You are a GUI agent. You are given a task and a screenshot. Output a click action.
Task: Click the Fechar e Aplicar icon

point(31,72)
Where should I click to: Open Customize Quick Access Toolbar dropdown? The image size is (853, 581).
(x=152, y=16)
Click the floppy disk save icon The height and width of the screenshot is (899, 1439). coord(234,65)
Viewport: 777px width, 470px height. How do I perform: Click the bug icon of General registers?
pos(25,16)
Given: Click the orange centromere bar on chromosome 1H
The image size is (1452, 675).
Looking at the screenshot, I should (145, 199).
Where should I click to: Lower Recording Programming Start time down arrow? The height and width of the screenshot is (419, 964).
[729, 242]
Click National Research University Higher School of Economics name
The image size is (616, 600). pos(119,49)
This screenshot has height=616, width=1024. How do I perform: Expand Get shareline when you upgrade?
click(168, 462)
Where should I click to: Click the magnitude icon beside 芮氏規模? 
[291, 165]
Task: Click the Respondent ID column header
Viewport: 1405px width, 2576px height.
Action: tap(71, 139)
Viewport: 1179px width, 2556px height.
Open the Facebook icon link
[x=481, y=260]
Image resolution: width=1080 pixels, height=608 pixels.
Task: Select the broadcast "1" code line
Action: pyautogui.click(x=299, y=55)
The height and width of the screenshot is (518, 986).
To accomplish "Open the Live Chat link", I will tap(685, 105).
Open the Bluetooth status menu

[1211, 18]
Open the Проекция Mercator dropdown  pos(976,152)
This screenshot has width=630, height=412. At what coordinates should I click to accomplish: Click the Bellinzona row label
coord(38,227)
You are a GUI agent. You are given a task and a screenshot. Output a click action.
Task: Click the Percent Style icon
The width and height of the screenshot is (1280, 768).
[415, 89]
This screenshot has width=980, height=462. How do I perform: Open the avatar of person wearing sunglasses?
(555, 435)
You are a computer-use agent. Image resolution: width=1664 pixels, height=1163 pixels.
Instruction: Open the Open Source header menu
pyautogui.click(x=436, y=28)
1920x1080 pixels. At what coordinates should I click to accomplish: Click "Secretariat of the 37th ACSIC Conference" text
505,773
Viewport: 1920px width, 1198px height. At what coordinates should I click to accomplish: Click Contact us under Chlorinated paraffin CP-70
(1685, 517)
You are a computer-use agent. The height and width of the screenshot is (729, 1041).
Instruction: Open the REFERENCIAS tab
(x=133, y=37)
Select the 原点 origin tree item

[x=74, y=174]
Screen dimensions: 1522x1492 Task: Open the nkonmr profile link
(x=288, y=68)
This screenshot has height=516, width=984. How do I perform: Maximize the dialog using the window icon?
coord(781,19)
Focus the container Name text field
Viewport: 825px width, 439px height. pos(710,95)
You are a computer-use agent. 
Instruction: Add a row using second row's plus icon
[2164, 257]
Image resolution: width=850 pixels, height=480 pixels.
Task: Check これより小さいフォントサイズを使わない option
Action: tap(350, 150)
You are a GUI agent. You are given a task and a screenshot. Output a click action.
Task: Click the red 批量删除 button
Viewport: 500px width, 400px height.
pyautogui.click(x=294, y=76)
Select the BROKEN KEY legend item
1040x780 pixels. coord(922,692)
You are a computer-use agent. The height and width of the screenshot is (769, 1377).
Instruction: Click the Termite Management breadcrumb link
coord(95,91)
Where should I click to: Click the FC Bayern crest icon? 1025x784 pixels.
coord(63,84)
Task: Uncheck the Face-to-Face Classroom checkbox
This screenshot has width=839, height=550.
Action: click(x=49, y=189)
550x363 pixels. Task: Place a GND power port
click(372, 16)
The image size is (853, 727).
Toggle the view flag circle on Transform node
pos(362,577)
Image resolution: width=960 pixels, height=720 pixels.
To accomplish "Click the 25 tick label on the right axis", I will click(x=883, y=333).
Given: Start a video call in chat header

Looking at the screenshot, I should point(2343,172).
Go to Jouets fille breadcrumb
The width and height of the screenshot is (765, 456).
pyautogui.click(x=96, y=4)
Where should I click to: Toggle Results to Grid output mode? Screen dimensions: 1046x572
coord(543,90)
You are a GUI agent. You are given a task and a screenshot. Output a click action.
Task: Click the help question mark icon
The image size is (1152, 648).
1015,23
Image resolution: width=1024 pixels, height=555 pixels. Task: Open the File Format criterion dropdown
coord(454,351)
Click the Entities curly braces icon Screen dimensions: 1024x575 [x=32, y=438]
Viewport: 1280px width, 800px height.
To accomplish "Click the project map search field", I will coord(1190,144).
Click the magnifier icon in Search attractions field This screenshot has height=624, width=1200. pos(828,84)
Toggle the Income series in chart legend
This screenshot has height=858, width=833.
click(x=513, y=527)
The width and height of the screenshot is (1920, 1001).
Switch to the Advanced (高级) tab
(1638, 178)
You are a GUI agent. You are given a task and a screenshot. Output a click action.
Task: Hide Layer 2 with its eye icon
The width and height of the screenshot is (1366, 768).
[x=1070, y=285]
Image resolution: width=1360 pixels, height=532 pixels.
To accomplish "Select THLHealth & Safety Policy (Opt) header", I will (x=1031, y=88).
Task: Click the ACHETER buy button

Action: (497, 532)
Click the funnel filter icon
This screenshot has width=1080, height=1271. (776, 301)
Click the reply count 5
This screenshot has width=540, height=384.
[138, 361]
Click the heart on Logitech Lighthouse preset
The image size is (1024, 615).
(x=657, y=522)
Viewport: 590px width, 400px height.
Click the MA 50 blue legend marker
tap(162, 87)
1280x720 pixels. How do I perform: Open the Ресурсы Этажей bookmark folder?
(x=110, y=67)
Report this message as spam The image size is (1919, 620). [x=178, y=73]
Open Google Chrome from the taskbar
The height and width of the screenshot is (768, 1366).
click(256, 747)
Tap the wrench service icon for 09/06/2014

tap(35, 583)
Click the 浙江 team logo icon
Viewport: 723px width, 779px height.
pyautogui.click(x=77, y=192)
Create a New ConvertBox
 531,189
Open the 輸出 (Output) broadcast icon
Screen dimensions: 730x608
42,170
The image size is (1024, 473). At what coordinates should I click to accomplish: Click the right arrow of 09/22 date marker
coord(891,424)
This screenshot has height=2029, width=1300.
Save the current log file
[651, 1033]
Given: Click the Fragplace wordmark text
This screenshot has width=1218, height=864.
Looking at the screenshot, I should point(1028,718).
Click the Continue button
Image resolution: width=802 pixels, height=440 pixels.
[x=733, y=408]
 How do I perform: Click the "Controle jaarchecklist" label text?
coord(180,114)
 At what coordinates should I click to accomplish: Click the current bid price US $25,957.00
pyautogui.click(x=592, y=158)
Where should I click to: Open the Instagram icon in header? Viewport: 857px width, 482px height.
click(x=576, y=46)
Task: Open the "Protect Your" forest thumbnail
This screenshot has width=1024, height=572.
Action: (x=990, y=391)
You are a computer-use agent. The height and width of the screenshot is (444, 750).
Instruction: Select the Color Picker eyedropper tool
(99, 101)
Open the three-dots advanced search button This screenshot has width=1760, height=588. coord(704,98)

□ □ □ □

■ WHAT THE TASK ASKS: All entries above need to be copied verbatim.

■ PROBLEM SOLUTION:
You are a GUI agent. You are given a task and a screenshot. Output a click action.
Task: Click the Fechar e Aplicar icon

point(31,72)
Where should I click to: Open Customize Quick Access Toolbar dropdown? The image size is (853, 581).
(x=152, y=16)
Click the floppy disk save icon The height and width of the screenshot is (899, 1439). coord(234,65)
Viewport: 777px width, 470px height. How do I perform: Click the bug icon of General registers?
pos(25,16)
Given: Click the orange centromere bar on chromosome 1H
The image size is (1452, 675).
Looking at the screenshot, I should (145, 199).
Where should I click to: Lower Recording Programming Start time down arrow? The height and width of the screenshot is (419, 964).
[729, 242]
Click National Research University Higher School of Economics name
The image size is (616, 600). pos(119,49)
This screenshot has height=616, width=1024. How do I perform: Expand Get shareline when you upgrade?
click(168, 462)
Where should I click to: Click the magnitude icon beside 芮氏規模? 
[291, 165]
Task: Click the Respondent ID column header
Viewport: 1405px width, 2576px height.
Action: tap(71, 139)
Viewport: 1179px width, 2556px height.
Open the Facebook icon link
[x=481, y=260]
Image resolution: width=1080 pixels, height=608 pixels.
Task: Select the broadcast "1" code line
Action: pyautogui.click(x=299, y=55)
The height and width of the screenshot is (518, 986).
To accomplish "Open the Live Chat link", I will tap(685, 105).
Open the Bluetooth status menu

[1211, 18]
Open the Проекция Mercator dropdown  pos(976,152)
This screenshot has width=630, height=412. At what coordinates should I click to accomplish: Click the Bellinzona row label
coord(38,227)
You are a GUI agent. You are given a task and a screenshot. Output a click action.
Task: Click the Percent Style icon
The width and height of the screenshot is (1280, 768).
[415, 89]
This screenshot has width=980, height=462. How do I perform: Open the avatar of person wearing sunglasses?
(555, 435)
You are a computer-use agent. Image resolution: width=1664 pixels, height=1163 pixels.
Instruction: Open the Open Source header menu
pyautogui.click(x=436, y=28)
1920x1080 pixels. At what coordinates should I click to accomplish: Click "Secretariat of the 37th ACSIC Conference" text
505,773
Viewport: 1920px width, 1198px height. At what coordinates should I click to accomplish: Click Contact us under Chlorinated paraffin CP-70
(1685, 517)
You are a computer-use agent. The height and width of the screenshot is (729, 1041).
Instruction: Open the REFERENCIAS tab
(x=133, y=37)
Select the 原点 origin tree item

[x=74, y=174]
Screen dimensions: 1522x1492 Task: Open the nkonmr profile link
(x=288, y=68)
This screenshot has height=516, width=984. How do I perform: Maximize the dialog using the window icon?
coord(781,19)
Focus the container Name text field
Viewport: 825px width, 439px height. pos(710,95)
You are a computer-use agent. 
Instruction: Add a row using second row's plus icon
[2164, 257]
Image resolution: width=850 pixels, height=480 pixels.
Task: Check これより小さいフォントサイズを使わない option
Action: tap(350, 150)
You are a GUI agent. You are given a task and a screenshot. Output a click action.
Task: Click the red 批量删除 button
Viewport: 500px width, 400px height.
pyautogui.click(x=294, y=76)
Select the BROKEN KEY legend item
1040x780 pixels. coord(922,692)
You are a computer-use agent. The height and width of the screenshot is (769, 1377).
Instruction: Click the Termite Management breadcrumb link
coord(95,91)
Where should I click to: Click the FC Bayern crest icon? 1025x784 pixels.
coord(63,84)
Task: Uncheck the Face-to-Face Classroom checkbox
This screenshot has width=839, height=550.
Action: click(x=49, y=189)
550x363 pixels. Task: Place a GND power port
click(372, 16)
The image size is (853, 727).
Toggle the view flag circle on Transform node
pos(362,577)
Image resolution: width=960 pixels, height=720 pixels.
To accomplish "Click the 25 tick label on the right axis", I will click(x=883, y=333).
Given: Start a video call in chat header

Looking at the screenshot, I should point(2343,172).
Go to Jouets fille breadcrumb
The width and height of the screenshot is (765, 456).
pyautogui.click(x=96, y=4)
Where should I click to: Toggle Results to Grid output mode? Screen dimensions: 1046x572
coord(543,90)
You are a GUI agent. You are given a task and a screenshot. Output a click action.
Task: Click the help question mark icon
The image size is (1152, 648).
1015,23
Image resolution: width=1024 pixels, height=555 pixels. Task: Open the File Format criterion dropdown
coord(454,351)
Click the Entities curly braces icon Screen dimensions: 1024x575 [x=32, y=438]
Viewport: 1280px width, 800px height.
To accomplish "Click the project map search field", I will coord(1190,144).
Click the magnifier icon in Search attractions field This screenshot has height=624, width=1200. pos(828,84)
Toggle the Income series in chart legend
This screenshot has height=858, width=833.
click(x=513, y=527)
The width and height of the screenshot is (1920, 1001).
Switch to the Advanced (高级) tab
(1638, 178)
You are a GUI agent. You are given a task and a screenshot. Output a click action.
Task: Hide Layer 2 with its eye icon
The width and height of the screenshot is (1366, 768).
[x=1070, y=285]
Image resolution: width=1360 pixels, height=532 pixels.
To accomplish "Select THLHealth & Safety Policy (Opt) header", I will (x=1031, y=88).
Task: Click the ACHETER buy button

Action: (497, 532)
Click the funnel filter icon
This screenshot has width=1080, height=1271. (776, 301)
Click the reply count 5
This screenshot has width=540, height=384.
[138, 361]
Click the heart on Logitech Lighthouse preset
The image size is (1024, 615).
(x=657, y=522)
Viewport: 590px width, 400px height.
Click the MA 50 blue legend marker
tap(162, 87)
1280x720 pixels. How do I perform: Open the Ресурсы Этажей bookmark folder?
(x=110, y=67)
Report this message as spam The image size is (1919, 620). [x=178, y=73]
Open Google Chrome from the taskbar
The height and width of the screenshot is (768, 1366).
click(256, 747)
Tap the wrench service icon for 09/06/2014

tap(35, 583)
Click the 浙江 team logo icon
Viewport: 723px width, 779px height.
pyautogui.click(x=77, y=192)
Create a New ConvertBox
 531,189
Open the 輸出 (Output) broadcast icon
Screen dimensions: 730x608
42,170
The image size is (1024, 473). At what coordinates should I click to accomplish: Click the right arrow of 09/22 date marker
coord(891,424)
This screenshot has height=2029, width=1300.
Save the current log file
[651, 1033]
Given: Click the Fragplace wordmark text
This screenshot has width=1218, height=864.
Looking at the screenshot, I should point(1028,718).
Click the Continue button
Image resolution: width=802 pixels, height=440 pixels.
[x=733, y=408]
 How do I perform: Click the "Controle jaarchecklist" label text?
coord(180,114)
 At what coordinates should I click to accomplish: Click the current bid price US $25,957.00
pyautogui.click(x=592, y=158)
Where should I click to: Open the Instagram icon in header? Viewport: 857px width, 482px height.
click(x=576, y=46)
Task: Open the "Protect Your" forest thumbnail
This screenshot has width=1024, height=572.
Action: (x=990, y=391)
You are a computer-use agent. The height and width of the screenshot is (444, 750).
Instruction: Select the Color Picker eyedropper tool
(99, 101)
Open the three-dots advanced search button This screenshot has width=1760, height=588. coord(704,98)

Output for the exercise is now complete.